I agree with @LLFourn's suggestion. I think someone should take this ticket on.

LLFourn commented 2 weeks ago

I later realized the "Forwards Compat" bit is not totally sound. Before trying to do a decode on a higher versioned entry you need to actually check it is higher versioned not just assume so because it failed. It could be a corrupted lower version entry or something else has gone wrong. This means we'd need to know the current version.

It's actually kinda possible to do this automatically with bincode if you require Default for V and just encode the Default and see what int it encodes as to get the implicit version number. Since we already enforce Default for Append, then V should do it too. A little hacky but it does give us the feature. I'd be tempted to not actually implement this just yet but leave forwards compat later. I fully realize that "let's do forwards compat later" sounds like the famous last words.

nymius commented 2 weeks ago

I agree with @LLFourn's suggestion. I think someone should take this ticket on.

I would like to give it a try.

notmandatory commented 2 weeks ago

@nymius I've assigned this to you, thanks for jumping in to take this on.

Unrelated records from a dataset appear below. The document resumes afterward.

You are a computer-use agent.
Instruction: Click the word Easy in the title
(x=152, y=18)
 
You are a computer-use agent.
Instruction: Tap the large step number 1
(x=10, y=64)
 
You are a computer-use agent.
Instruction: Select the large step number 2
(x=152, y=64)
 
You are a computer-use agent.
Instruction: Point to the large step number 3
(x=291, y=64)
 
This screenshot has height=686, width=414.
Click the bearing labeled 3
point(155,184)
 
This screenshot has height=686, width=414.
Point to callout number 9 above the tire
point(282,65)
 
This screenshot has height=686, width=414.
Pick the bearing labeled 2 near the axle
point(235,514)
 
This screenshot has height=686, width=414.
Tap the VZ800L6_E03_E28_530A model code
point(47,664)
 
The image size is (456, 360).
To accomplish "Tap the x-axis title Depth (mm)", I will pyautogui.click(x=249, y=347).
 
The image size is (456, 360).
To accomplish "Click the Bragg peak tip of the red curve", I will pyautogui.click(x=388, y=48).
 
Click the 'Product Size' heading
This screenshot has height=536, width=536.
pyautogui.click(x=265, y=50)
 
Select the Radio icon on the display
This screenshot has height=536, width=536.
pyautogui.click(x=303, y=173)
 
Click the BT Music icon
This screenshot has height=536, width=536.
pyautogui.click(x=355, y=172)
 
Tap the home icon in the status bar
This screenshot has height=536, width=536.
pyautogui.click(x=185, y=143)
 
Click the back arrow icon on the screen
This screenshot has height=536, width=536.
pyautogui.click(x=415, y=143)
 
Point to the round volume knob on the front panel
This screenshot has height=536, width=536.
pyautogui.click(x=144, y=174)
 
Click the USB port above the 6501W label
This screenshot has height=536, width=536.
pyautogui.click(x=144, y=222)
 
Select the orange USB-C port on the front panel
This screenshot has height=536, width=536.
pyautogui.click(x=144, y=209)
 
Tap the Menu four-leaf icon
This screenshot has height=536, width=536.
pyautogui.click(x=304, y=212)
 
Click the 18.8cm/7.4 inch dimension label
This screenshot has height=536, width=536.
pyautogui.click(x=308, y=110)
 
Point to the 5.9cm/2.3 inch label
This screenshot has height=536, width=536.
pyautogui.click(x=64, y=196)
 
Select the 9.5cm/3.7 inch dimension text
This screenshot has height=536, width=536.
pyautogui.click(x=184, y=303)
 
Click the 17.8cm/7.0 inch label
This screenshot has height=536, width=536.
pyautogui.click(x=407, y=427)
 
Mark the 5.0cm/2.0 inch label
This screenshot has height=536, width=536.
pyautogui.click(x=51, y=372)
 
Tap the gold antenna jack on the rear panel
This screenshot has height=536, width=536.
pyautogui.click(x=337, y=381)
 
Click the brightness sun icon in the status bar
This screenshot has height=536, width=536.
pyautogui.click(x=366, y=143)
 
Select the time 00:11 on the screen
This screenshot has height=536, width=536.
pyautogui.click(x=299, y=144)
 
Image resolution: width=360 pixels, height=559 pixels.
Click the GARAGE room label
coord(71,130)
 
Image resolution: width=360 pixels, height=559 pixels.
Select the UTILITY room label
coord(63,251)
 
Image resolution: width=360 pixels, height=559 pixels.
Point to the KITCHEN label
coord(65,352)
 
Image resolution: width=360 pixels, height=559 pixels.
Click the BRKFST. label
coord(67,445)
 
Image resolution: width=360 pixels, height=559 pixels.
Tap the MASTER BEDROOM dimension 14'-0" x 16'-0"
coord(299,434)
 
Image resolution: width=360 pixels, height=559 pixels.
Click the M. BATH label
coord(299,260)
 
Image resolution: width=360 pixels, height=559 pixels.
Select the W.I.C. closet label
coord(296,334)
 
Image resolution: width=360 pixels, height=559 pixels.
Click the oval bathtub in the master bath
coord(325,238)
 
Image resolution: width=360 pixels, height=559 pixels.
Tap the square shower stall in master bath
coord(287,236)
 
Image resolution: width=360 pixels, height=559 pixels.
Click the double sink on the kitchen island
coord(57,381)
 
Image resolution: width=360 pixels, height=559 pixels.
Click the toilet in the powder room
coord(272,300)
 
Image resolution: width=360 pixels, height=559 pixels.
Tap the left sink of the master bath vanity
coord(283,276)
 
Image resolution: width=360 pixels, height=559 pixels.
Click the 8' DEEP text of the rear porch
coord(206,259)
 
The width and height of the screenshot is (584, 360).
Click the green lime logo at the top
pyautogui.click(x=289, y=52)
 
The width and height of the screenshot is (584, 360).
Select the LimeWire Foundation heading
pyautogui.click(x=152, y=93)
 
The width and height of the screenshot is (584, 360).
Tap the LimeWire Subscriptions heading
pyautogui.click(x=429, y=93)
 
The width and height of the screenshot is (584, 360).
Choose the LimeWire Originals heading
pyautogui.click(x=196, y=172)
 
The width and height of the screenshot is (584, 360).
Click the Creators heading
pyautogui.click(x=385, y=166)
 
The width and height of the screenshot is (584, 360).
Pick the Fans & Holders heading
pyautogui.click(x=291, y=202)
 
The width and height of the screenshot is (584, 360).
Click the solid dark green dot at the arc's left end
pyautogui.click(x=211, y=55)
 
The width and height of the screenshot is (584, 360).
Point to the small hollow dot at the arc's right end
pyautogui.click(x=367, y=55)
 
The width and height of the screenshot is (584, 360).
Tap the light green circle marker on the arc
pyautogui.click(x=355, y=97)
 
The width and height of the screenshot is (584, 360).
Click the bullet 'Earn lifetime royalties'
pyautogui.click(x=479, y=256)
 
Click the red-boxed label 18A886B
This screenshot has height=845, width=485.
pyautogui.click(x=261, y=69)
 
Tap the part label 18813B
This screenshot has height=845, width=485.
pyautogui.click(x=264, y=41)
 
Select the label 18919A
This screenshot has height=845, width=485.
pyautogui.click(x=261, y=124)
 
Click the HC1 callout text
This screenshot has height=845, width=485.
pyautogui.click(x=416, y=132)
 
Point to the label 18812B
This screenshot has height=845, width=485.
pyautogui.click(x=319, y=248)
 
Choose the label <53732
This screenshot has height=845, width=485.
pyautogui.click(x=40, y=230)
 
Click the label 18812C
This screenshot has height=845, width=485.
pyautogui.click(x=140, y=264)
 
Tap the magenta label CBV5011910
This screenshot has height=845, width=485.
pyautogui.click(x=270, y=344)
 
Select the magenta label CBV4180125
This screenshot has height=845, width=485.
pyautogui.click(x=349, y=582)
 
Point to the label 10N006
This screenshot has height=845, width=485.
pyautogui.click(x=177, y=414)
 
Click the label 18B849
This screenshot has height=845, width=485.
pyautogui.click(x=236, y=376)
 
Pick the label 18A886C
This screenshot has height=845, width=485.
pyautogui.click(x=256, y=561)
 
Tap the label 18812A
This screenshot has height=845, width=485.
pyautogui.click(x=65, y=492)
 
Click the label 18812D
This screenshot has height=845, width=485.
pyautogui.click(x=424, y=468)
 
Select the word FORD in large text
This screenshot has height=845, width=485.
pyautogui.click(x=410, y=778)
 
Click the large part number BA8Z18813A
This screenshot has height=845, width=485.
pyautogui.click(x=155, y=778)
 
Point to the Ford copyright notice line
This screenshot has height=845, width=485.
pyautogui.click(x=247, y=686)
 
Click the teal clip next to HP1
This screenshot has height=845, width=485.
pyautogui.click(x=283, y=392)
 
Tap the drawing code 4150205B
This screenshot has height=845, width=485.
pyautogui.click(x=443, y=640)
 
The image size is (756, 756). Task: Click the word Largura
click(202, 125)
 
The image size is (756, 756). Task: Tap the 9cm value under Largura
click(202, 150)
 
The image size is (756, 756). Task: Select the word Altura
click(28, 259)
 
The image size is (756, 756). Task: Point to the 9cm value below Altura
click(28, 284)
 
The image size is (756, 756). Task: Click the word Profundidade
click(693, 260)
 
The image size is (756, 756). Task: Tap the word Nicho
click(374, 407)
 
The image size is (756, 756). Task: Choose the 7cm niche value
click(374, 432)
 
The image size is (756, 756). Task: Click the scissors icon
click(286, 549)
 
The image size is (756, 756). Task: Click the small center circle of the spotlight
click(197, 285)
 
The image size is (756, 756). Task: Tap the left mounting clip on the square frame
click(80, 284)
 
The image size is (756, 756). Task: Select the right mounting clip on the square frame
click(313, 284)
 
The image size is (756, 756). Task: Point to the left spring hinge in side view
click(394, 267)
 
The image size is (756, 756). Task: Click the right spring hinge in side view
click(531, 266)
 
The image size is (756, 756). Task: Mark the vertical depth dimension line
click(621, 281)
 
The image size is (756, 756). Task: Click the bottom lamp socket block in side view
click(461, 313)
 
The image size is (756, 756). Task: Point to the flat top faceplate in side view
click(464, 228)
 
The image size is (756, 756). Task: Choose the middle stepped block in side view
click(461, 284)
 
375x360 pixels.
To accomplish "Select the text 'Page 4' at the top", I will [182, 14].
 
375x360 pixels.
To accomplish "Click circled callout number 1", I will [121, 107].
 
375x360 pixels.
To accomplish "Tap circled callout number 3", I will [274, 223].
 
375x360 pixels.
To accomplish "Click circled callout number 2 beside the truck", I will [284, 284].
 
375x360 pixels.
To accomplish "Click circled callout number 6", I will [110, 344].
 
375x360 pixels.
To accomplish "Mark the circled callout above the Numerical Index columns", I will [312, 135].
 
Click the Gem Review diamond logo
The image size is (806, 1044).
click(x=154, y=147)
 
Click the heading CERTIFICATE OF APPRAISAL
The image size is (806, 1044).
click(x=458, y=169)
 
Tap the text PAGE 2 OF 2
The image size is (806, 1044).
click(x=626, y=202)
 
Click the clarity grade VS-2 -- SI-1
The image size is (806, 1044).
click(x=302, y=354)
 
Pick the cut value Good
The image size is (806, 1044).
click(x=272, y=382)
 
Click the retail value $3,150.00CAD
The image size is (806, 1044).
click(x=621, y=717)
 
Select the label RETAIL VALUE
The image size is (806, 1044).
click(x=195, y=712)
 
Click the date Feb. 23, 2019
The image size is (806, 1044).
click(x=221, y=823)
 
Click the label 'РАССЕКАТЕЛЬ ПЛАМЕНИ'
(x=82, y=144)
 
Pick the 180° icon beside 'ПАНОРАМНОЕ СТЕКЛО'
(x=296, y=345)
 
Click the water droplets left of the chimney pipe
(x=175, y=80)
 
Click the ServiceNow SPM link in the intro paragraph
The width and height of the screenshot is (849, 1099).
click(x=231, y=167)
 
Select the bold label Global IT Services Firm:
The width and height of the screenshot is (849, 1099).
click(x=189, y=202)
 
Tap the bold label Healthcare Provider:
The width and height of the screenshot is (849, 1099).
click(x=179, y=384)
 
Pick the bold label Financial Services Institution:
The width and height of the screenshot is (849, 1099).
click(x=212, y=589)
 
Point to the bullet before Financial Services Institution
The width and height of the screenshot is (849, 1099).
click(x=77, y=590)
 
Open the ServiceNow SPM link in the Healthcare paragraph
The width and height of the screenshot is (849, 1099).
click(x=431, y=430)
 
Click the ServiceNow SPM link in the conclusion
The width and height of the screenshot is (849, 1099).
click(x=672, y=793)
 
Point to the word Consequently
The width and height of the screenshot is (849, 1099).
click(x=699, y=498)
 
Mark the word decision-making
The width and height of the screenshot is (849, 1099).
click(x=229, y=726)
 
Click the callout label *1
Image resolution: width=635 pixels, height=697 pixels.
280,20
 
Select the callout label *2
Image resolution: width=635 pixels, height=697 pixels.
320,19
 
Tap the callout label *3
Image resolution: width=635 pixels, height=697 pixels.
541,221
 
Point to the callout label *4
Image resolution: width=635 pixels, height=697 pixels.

notmandatory commented 2 weeks ago

Can we push this TLV work for the bdk_file_store out of the 1.0.0-alpha milestone?

This would let the team focus on #1496 and #1498 changes and we'd only deliver backward compatibility for the beta with bdk_sqlite. The examples would also have to be changed to use bdk_sqlite but that should be faster/easier to review than redesigning bdk_file_store.

notmandatory commented 2 weeks ago

I discussed this with @evanlinjin and decided this issue can be moved to the 1.0.0-beta milestone. We just need to warn beta users that if they want backward data file compatibility they'll need to use the bdk_sql until this issue is done.